**Stored data:**
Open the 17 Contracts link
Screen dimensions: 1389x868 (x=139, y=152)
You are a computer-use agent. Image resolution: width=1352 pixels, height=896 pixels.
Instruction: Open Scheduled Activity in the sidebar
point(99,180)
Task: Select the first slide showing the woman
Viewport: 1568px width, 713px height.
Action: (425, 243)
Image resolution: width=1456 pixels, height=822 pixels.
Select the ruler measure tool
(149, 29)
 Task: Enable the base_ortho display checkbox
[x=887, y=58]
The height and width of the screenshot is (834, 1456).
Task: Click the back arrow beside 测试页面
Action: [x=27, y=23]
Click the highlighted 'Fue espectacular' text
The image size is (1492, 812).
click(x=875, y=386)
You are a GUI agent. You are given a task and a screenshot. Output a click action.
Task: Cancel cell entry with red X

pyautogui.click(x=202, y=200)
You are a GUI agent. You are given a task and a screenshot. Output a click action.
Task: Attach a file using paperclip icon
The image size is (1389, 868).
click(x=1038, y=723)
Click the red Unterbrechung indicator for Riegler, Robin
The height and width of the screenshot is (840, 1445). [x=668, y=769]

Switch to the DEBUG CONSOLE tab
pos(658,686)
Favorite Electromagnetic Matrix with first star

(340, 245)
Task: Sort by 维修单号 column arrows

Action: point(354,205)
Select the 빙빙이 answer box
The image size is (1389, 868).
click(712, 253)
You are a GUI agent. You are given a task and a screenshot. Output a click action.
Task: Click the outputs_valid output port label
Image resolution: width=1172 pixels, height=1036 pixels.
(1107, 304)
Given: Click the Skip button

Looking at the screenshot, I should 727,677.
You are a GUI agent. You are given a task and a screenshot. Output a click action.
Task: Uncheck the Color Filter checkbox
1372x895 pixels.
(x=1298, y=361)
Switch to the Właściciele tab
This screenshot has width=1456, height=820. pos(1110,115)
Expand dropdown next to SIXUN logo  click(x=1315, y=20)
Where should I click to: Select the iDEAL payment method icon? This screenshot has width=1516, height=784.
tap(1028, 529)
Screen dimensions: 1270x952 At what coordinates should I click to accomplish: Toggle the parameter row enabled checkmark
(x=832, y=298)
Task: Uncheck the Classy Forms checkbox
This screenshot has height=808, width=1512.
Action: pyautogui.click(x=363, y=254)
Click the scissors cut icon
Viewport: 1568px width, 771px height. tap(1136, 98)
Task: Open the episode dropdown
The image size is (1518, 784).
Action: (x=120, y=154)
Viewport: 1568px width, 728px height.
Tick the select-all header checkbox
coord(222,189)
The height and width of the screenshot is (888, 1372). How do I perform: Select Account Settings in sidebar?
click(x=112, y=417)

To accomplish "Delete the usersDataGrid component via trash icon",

**EXERCISE BRIEF:** Each record above has to be set down again, exactly and completely.

**RESULT OF THE EXERCISE:**
Open the 17 Contracts link
Screen dimensions: 1389x868 (x=139, y=152)
You are a computer-use agent. Image resolution: width=1352 pixels, height=896 pixels.
Instruction: Open Scheduled Activity in the sidebar
point(99,180)
Task: Select the first slide showing the woman
Viewport: 1568px width, 713px height.
Action: (425, 243)
Image resolution: width=1456 pixels, height=822 pixels.
Select the ruler measure tool
(149, 29)
 Task: Enable the base_ortho display checkbox
[x=887, y=58]
The height and width of the screenshot is (834, 1456).
Task: Click the back arrow beside 测试页面
Action: [x=27, y=23]
Click the highlighted 'Fue espectacular' text
The image size is (1492, 812).
click(x=875, y=386)
You are a GUI agent. You are given a task and a screenshot. Output a click action.
Task: Cancel cell entry with red X

pyautogui.click(x=202, y=200)
You are a GUI agent. You are given a task and a screenshot. Output a click action.
Task: Attach a file using paperclip icon
The image size is (1389, 868).
click(x=1038, y=723)
Click the red Unterbrechung indicator for Riegler, Robin
The height and width of the screenshot is (840, 1445). [x=668, y=769]

Switch to the DEBUG CONSOLE tab
pos(658,686)
Favorite Electromagnetic Matrix with first star

(340, 245)
Task: Sort by 维修单号 column arrows

Action: point(354,205)
Select the 빙빙이 answer box
The image size is (1389, 868).
click(712, 253)
You are a GUI agent. You are given a task and a screenshot. Output a click action.
Task: Click the outputs_valid output port label
Image resolution: width=1172 pixels, height=1036 pixels.
(1107, 304)
Given: Click the Skip button

Looking at the screenshot, I should 727,677.
You are a GUI agent. You are given a task and a screenshot. Output a click action.
Task: Uncheck the Color Filter checkbox
1372x895 pixels.
(x=1298, y=361)
Switch to the Właściciele tab
This screenshot has width=1456, height=820. pos(1110,115)
Expand dropdown next to SIXUN logo  click(x=1315, y=20)
Where should I click to: Select the iDEAL payment method icon? This screenshot has width=1516, height=784.
tap(1028, 529)
Screen dimensions: 1270x952 At what coordinates should I click to accomplish: Toggle the parameter row enabled checkmark
(x=832, y=298)
Task: Uncheck the Classy Forms checkbox
This screenshot has height=808, width=1512.
Action: pyautogui.click(x=363, y=254)
Click the scissors cut icon
Viewport: 1568px width, 771px height. tap(1136, 98)
Task: Open the episode dropdown
The image size is (1518, 784).
Action: (x=120, y=154)
Viewport: 1568px width, 728px height.
Tick the select-all header checkbox
coord(222,189)
The height and width of the screenshot is (888, 1372). How do I perform: Select Account Settings in sidebar?
click(x=112, y=417)

To accomplish "Delete the usersDataGrid component via trash icon",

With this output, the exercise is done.